--- WHAT IS EXPECTED ---
Pick out every line of the entries below where "magnifier" occurs, and copy those lines.

--- DATA TO PROCESS ---

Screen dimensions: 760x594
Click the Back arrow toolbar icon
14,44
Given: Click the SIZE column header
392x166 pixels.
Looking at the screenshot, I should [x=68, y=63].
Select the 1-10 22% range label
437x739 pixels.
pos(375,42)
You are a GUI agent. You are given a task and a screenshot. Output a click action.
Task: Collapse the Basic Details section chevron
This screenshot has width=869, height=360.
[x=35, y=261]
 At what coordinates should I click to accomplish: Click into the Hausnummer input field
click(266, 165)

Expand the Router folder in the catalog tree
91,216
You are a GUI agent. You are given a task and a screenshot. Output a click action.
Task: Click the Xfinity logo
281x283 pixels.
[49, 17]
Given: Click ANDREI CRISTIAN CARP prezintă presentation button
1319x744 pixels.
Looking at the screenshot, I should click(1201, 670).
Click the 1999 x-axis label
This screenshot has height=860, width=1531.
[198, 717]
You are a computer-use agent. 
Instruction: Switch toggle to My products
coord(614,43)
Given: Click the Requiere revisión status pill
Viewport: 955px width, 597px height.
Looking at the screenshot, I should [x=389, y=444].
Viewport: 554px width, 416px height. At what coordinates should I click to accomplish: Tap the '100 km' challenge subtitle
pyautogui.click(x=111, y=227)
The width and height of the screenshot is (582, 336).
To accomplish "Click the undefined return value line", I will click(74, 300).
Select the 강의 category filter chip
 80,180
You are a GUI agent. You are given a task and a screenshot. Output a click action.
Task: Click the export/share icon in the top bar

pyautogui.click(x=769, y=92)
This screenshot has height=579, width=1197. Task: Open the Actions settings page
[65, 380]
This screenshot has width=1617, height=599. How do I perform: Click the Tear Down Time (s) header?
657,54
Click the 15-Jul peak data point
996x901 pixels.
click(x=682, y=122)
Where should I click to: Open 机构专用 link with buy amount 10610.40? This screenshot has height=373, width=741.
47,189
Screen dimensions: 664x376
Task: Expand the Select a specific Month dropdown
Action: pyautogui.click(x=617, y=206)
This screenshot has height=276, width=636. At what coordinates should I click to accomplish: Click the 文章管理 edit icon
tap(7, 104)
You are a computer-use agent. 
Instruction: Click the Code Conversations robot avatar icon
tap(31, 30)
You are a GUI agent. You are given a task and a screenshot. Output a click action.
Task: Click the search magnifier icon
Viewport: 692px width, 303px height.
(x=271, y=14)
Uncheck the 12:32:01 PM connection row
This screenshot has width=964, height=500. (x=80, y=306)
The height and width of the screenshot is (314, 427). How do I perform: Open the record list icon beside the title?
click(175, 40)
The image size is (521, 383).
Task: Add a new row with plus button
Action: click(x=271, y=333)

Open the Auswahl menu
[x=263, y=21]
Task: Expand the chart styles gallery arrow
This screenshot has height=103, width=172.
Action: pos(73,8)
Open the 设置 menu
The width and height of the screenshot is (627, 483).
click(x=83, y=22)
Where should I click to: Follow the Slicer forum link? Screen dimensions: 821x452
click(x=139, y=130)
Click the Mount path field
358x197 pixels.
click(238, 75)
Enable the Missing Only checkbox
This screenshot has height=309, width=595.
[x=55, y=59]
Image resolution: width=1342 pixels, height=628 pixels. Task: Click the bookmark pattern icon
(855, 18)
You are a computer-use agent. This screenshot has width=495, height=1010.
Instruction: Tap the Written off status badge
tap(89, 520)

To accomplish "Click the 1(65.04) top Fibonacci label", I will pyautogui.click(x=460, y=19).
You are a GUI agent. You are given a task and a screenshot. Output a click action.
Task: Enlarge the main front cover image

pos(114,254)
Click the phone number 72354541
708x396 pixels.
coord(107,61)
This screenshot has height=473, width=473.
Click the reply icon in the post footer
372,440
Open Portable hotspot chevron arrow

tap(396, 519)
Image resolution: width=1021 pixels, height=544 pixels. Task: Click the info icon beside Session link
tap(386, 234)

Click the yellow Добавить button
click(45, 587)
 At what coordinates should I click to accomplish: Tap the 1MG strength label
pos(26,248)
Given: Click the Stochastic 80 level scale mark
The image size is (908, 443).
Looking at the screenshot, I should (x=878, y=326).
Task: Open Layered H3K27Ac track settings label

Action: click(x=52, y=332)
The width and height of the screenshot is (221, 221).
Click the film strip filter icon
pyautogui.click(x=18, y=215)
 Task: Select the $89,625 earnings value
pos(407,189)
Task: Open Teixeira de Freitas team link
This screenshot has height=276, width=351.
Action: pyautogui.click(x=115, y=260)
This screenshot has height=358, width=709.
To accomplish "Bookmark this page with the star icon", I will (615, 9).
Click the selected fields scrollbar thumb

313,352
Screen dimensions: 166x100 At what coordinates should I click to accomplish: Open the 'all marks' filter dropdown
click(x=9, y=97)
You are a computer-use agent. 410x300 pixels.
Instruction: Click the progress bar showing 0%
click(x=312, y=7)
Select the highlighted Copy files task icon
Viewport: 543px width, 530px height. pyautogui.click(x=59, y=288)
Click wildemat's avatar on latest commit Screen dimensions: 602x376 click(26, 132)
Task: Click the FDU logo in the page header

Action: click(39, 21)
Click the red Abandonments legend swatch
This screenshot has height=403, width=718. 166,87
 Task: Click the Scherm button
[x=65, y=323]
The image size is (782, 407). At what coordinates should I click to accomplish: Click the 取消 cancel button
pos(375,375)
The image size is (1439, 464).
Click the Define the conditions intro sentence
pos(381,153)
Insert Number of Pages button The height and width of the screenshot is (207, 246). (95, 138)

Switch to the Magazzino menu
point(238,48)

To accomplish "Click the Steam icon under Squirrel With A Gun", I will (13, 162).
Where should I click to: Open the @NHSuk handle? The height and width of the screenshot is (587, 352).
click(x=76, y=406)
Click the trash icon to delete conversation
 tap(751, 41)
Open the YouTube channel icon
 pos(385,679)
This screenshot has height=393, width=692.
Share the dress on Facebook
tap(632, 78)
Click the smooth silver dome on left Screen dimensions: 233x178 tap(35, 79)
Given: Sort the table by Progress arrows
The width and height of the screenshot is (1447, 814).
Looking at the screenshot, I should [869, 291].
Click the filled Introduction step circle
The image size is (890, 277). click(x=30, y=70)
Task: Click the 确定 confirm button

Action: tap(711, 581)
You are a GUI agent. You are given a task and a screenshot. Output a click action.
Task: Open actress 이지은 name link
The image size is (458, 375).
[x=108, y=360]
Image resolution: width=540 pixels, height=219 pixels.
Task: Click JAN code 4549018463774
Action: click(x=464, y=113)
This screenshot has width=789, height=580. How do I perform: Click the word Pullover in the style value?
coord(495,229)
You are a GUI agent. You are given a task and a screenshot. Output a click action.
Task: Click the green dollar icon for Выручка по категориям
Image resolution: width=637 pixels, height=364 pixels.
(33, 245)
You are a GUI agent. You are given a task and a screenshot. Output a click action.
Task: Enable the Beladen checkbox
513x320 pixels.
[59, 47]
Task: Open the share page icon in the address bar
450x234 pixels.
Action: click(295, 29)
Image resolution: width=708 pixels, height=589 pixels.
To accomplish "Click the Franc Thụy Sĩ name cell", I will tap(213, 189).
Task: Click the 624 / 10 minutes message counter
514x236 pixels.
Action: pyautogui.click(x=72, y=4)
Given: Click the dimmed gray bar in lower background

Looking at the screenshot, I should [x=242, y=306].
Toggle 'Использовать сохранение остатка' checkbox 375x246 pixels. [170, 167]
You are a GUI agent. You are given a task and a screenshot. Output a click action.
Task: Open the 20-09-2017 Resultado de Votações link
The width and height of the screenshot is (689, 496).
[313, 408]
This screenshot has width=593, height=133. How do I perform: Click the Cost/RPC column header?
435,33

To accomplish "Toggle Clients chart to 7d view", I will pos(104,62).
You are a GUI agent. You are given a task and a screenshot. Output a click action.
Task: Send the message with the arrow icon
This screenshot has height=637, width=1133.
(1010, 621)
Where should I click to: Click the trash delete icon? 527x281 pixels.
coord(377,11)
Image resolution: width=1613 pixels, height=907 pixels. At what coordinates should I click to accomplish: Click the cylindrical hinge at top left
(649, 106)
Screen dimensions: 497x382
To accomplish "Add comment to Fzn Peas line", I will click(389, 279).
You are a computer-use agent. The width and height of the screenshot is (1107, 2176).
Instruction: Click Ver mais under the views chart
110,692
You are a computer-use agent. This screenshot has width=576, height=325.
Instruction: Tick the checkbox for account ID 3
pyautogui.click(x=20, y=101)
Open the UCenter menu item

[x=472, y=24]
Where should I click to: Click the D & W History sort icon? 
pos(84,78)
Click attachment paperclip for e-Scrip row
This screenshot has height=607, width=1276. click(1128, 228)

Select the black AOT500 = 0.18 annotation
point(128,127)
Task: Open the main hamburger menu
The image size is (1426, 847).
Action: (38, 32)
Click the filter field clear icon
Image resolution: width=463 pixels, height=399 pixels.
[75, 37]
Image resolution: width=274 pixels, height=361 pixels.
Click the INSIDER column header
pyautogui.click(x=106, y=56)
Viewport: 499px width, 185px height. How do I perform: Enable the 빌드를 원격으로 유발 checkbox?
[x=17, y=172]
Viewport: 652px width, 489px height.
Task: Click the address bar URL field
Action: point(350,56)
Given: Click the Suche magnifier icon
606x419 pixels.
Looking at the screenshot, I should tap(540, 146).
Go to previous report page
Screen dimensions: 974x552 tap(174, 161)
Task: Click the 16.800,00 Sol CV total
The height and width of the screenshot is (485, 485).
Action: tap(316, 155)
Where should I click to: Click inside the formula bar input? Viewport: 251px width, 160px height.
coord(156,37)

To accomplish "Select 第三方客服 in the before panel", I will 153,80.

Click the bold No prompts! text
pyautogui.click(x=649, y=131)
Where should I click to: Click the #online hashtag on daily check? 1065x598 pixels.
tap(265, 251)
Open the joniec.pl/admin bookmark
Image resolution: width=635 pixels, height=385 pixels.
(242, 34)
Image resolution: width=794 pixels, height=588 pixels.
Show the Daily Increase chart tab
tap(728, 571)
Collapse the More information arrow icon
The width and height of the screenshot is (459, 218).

--- SOLUTION TO THE EXERCISE ---
Task: Click the search magnifier icon
Given: Click the Suche magnifier icon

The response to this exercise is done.